Intervention de Jean-Jacques Mirassou

Réunion du 23 avril 2013 à 14h30
Lutte contre l'obsolescence programmée des produits — Discussion d'une question orale avec débat

Photo de Jean-Jacques MirassouJean-Jacques Mirassou :

Monsieur le président, monsieur le ministre, mes chers collègues, il nous est arrivé à tous d’acheter un article électroménager, par exemple, en nous demandant – du reste, la plupart du temps sans se faire d’illusions – quelle était l’espérance de vie de ce produit. Tel M. Jourdain faisant de la prose sans le savoir, nous avons tous été aux prises, sans toujours nous en rendre compte, avec le phénomène de l’obsolescence prématurée.

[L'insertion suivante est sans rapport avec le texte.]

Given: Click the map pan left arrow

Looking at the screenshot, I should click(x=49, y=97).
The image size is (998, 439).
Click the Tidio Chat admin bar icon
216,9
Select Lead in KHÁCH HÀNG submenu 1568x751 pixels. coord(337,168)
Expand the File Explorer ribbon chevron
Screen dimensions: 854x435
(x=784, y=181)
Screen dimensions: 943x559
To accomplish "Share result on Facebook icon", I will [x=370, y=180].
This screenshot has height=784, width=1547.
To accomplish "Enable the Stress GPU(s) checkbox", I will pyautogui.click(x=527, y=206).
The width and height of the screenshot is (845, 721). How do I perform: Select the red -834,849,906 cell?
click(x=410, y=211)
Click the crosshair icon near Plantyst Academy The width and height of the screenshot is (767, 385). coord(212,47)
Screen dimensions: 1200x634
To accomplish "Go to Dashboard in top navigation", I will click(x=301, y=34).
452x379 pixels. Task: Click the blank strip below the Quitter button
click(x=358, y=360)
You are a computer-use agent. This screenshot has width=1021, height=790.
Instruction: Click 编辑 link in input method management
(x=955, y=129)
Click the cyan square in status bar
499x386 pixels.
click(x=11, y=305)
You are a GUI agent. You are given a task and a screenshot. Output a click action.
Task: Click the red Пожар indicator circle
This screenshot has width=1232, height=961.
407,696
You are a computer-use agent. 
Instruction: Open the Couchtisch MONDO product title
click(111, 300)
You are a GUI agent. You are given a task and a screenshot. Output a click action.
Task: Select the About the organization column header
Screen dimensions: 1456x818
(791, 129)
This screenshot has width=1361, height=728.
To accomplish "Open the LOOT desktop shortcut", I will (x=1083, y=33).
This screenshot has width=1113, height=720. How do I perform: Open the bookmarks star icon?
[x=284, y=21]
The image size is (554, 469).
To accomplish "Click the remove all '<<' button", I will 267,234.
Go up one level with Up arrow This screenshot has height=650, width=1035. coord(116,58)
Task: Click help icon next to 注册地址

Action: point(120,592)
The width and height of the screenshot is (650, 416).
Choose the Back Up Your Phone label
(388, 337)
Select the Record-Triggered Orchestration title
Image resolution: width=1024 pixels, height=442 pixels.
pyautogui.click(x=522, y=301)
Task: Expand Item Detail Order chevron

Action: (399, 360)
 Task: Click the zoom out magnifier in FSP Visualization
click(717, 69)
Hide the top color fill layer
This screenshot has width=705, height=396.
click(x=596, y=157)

L’obsolescence programmée est maintenant une réalité à laquelle chacun est confronté. Il faut également reconnaître que cette prime au gaspillage est banalisée, avec toutes les conséquences que cela emporte, notamment la saturation de l’environnement par la surproduction de déchets toxiques et son corollaire, le coût croissant du retraitement. Des estimations évaluent aujourd’hui ce coût à environ 364 euros par an pour un ménage de quatre personnes en France.

Durant les Trente Glorieuses, on parlait de société de consommation. Depuis, nous avons franchi un palier, mais la situation n’est pas satisfaisante. C’est pourquoi, monsieur le ministre, mes chers collègues, nous nous félicitons de la tenue de ce débat aujourd’hui.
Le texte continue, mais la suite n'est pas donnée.